> [What you are asked to do]:
Pictures aside, each record should be reproduced exactly.

> [Data supplied]:

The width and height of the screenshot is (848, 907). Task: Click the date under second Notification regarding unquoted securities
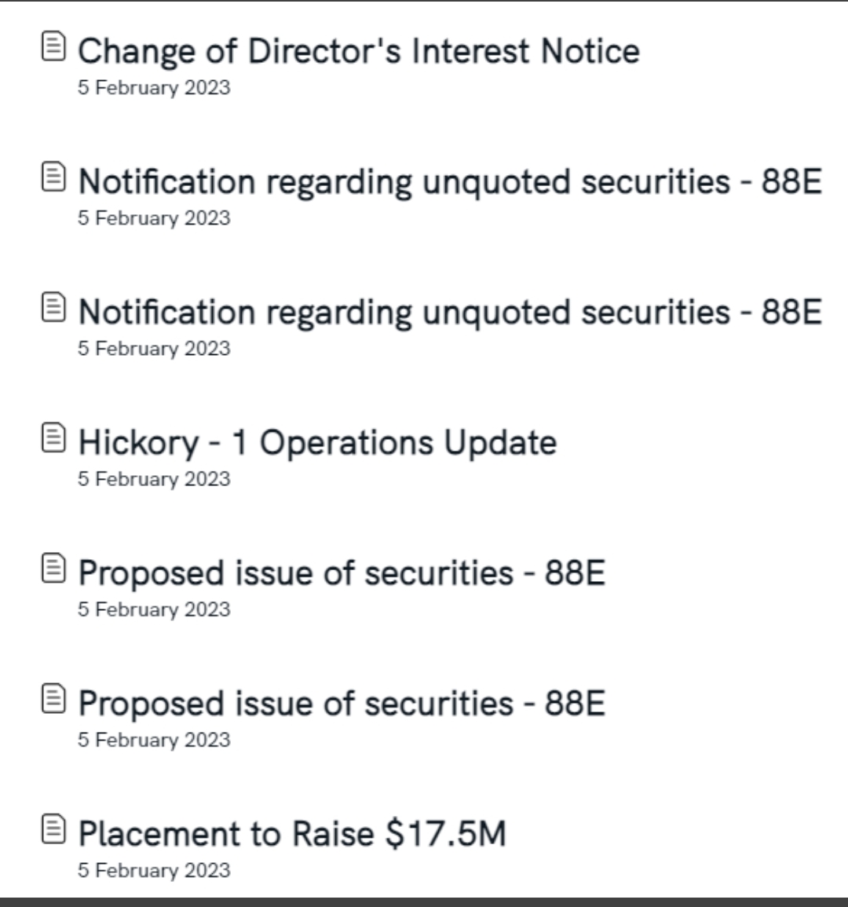click(154, 349)
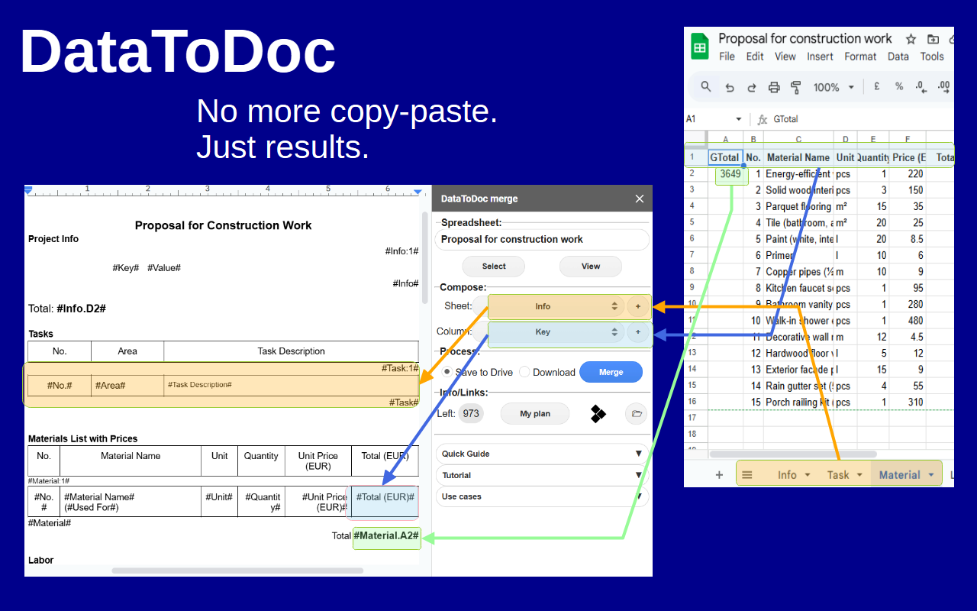Image resolution: width=977 pixels, height=611 pixels.
Task: Open My plan in the DataToDoc panel
Action: point(534,413)
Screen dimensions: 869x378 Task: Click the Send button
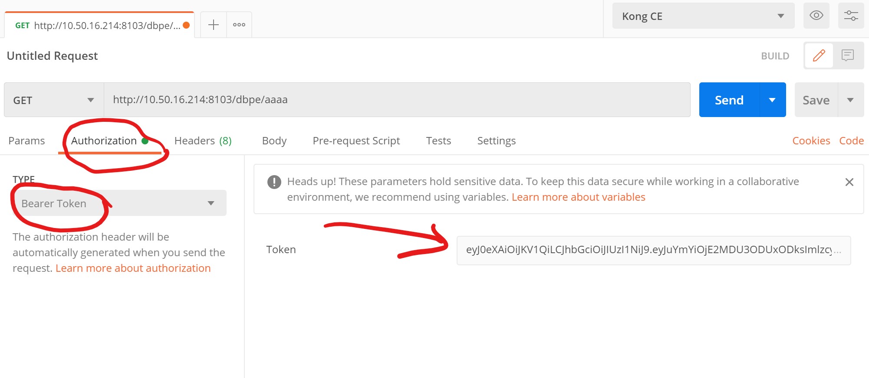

> [Solution to this task]:
The width and height of the screenshot is (848, 907). Task: Click the date under second Notification regarding unquoted securities
click(154, 349)
Image resolution: width=977 pixels, height=611 pixels.
Task: Open My plan in the DataToDoc panel
Action: point(534,413)
Screen dimensions: 869x378 Task: Click the Send button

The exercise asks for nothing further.